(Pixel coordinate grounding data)
┌──
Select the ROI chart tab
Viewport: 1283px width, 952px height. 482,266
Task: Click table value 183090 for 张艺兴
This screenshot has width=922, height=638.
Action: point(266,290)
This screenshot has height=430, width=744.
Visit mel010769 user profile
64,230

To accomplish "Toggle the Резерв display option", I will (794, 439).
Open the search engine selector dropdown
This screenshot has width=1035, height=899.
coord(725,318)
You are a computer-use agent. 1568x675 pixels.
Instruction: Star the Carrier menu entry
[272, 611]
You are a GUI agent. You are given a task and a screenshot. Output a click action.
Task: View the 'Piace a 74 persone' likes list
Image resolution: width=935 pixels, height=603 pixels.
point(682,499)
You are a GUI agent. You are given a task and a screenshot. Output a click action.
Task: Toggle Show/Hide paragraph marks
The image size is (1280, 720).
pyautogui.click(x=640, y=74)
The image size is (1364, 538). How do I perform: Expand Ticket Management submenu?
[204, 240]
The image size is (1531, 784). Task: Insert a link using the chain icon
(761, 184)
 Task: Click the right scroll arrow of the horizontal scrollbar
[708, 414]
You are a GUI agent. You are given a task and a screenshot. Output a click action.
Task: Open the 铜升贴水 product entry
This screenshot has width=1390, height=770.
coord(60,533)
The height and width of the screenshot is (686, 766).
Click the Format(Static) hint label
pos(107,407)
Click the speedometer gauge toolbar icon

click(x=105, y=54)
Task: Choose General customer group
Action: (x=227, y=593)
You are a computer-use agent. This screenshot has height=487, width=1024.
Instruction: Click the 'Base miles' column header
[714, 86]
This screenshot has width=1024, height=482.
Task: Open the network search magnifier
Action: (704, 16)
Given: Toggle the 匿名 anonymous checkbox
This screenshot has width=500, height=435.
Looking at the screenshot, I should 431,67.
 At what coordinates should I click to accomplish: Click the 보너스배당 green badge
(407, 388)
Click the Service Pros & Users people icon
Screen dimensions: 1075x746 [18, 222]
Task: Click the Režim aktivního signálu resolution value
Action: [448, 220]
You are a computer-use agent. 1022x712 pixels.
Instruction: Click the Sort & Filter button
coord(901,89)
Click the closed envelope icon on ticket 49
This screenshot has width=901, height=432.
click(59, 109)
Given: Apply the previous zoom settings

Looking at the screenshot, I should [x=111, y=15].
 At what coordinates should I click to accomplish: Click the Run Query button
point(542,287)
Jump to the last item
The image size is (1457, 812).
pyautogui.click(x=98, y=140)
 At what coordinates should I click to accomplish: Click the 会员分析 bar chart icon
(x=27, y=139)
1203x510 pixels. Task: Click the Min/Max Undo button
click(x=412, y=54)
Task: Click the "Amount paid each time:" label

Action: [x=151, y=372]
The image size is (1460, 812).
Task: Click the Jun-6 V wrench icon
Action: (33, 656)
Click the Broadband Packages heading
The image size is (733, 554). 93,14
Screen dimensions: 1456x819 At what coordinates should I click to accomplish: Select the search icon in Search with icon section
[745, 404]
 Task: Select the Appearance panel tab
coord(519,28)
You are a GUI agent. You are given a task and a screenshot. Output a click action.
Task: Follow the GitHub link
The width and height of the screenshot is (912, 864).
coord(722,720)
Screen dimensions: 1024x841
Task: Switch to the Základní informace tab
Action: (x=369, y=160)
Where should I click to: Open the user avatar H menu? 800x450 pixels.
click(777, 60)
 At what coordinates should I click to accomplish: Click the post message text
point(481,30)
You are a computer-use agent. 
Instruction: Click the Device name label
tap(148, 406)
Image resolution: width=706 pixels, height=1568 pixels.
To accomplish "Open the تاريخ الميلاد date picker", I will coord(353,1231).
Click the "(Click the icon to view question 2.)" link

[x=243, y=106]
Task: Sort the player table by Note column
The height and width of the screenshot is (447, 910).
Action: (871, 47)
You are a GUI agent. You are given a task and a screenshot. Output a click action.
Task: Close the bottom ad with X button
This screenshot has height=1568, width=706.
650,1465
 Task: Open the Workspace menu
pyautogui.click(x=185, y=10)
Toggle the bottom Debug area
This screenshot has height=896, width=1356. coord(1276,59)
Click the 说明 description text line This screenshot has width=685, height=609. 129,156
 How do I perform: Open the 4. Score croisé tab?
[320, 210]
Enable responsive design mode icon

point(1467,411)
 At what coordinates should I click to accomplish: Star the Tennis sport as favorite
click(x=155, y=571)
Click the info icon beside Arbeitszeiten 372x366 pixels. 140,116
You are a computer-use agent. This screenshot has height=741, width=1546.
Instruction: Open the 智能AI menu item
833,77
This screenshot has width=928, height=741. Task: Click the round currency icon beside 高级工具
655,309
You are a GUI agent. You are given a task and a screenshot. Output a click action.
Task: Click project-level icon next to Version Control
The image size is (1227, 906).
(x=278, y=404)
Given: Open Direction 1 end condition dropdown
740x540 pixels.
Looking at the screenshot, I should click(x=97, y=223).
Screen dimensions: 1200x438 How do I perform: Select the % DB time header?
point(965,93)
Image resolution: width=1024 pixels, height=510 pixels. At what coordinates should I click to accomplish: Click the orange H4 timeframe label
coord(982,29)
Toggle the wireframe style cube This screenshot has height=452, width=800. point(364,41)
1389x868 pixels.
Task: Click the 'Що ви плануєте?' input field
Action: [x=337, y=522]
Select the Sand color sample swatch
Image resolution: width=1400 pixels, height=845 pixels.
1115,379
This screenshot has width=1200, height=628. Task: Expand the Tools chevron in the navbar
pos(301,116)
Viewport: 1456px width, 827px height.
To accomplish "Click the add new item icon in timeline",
└──
§ **AIM OF THE TASK**
All the lines above are to be copied exactly, with none left out.

§ **TASK ANSWER**
Select the ROI chart tab
Viewport: 1283px width, 952px height. 482,266
Task: Click table value 183090 for 张艺兴
This screenshot has width=922, height=638.
Action: point(266,290)
This screenshot has height=430, width=744.
Visit mel010769 user profile
64,230

To accomplish "Toggle the Резерв display option", I will (794, 439).
Open the search engine selector dropdown
This screenshot has width=1035, height=899.
coord(725,318)
You are a computer-use agent. 1568x675 pixels.
Instruction: Star the Carrier menu entry
[272, 611]
You are a GUI agent. You are given a task and a screenshot. Output a click action.
Task: View the 'Piace a 74 persone' likes list
Image resolution: width=935 pixels, height=603 pixels.
point(682,499)
You are a GUI agent. You are given a task and a screenshot. Output a click action.
Task: Toggle Show/Hide paragraph marks
The image size is (1280, 720).
pyautogui.click(x=640, y=74)
The image size is (1364, 538). How do I perform: Expand Ticket Management submenu?
[204, 240]
The image size is (1531, 784). Task: Insert a link using the chain icon
(761, 184)
 Task: Click the right scroll arrow of the horizontal scrollbar
[708, 414]
You are a GUI agent. You are given a task and a screenshot. Output a click action.
Task: Open the 铜升贴水 product entry
This screenshot has width=1390, height=770.
coord(60,533)
The height and width of the screenshot is (686, 766).
Click the Format(Static) hint label
pos(107,407)
Click the speedometer gauge toolbar icon

click(x=105, y=54)
Task: Choose General customer group
Action: (x=227, y=593)
You are a computer-use agent. This screenshot has height=487, width=1024.
Instruction: Click the 'Base miles' column header
[714, 86]
This screenshot has width=1024, height=482.
Task: Open the network search magnifier
Action: (704, 16)
Given: Toggle the 匿名 anonymous checkbox
This screenshot has width=500, height=435.
Looking at the screenshot, I should 431,67.
 At what coordinates should I click to accomplish: Click the 보너스배당 green badge
(407, 388)
Click the Service Pros & Users people icon
Screen dimensions: 1075x746 [18, 222]
Task: Click the Režim aktivního signálu resolution value
Action: [448, 220]
You are a computer-use agent. 1022x712 pixels.
Instruction: Click the Sort & Filter button
coord(901,89)
Click the closed envelope icon on ticket 49
This screenshot has width=901, height=432.
click(59, 109)
Given: Apply the previous zoom settings

Looking at the screenshot, I should [x=111, y=15].
 At what coordinates should I click to accomplish: Click the Run Query button
point(542,287)
Jump to the last item
The image size is (1457, 812).
pyautogui.click(x=98, y=140)
 At what coordinates should I click to accomplish: Click the 会员分析 bar chart icon
(x=27, y=139)
1203x510 pixels. Task: Click the Min/Max Undo button
click(x=412, y=54)
Task: Click the "Amount paid each time:" label

Action: [x=151, y=372]
The image size is (1460, 812).
Task: Click the Jun-6 V wrench icon
Action: (33, 656)
Click the Broadband Packages heading
The image size is (733, 554). 93,14
Screen dimensions: 1456x819 At what coordinates should I click to accomplish: Select the search icon in Search with icon section
[745, 404]
 Task: Select the Appearance panel tab
coord(519,28)
You are a GUI agent. You are given a task and a screenshot. Output a click action.
Task: Follow the GitHub link
The width and height of the screenshot is (912, 864).
coord(722,720)
Screen dimensions: 1024x841
Task: Switch to the Základní informace tab
Action: (x=369, y=160)
Where should I click to: Open the user avatar H menu? 800x450 pixels.
click(777, 60)
 At what coordinates should I click to accomplish: Click the post message text
point(481,30)
You are a computer-use agent. 
Instruction: Click the Device name label
tap(148, 406)
Image resolution: width=706 pixels, height=1568 pixels.
To accomplish "Open the تاريخ الميلاد date picker", I will coord(353,1231).
Click the "(Click the icon to view question 2.)" link

[x=243, y=106]
Task: Sort the player table by Note column
The height and width of the screenshot is (447, 910).
Action: (871, 47)
You are a GUI agent. You are given a task and a screenshot. Output a click action.
Task: Close the bottom ad with X button
This screenshot has height=1568, width=706.
650,1465
 Task: Open the Workspace menu
pyautogui.click(x=185, y=10)
Toggle the bottom Debug area
This screenshot has height=896, width=1356. coord(1276,59)
Click the 说明 description text line This screenshot has width=685, height=609. 129,156
 How do I perform: Open the 4. Score croisé tab?
[320, 210]
Enable responsive design mode icon

point(1467,411)
 At what coordinates should I click to accomplish: Star the Tennis sport as favorite
click(x=155, y=571)
Click the info icon beside Arbeitszeiten 372x366 pixels. 140,116
You are a computer-use agent. This screenshot has height=741, width=1546.
Instruction: Open the 智能AI menu item
833,77
This screenshot has width=928, height=741. Task: Click the round currency icon beside 高级工具
655,309
You are a GUI agent. You are given a task and a screenshot. Output a click action.
Task: Click project-level icon next to Version Control
The image size is (1227, 906).
(x=278, y=404)
Given: Open Direction 1 end condition dropdown
740x540 pixels.
Looking at the screenshot, I should click(x=97, y=223).
Screen dimensions: 1200x438 How do I perform: Select the % DB time header?
point(965,93)
Image resolution: width=1024 pixels, height=510 pixels. At what coordinates should I click to accomplish: Click the orange H4 timeframe label
coord(982,29)
Toggle the wireframe style cube This screenshot has height=452, width=800. point(364,41)
1389x868 pixels.
Task: Click the 'Що ви плануєте?' input field
Action: [x=337, y=522]
Select the Sand color sample swatch
Image resolution: width=1400 pixels, height=845 pixels.
1115,379
This screenshot has width=1200, height=628. Task: Expand the Tools chevron in the navbar
pos(301,116)
Viewport: 1456px width, 827px height.
To accomplish "Click the add new item icon in timeline",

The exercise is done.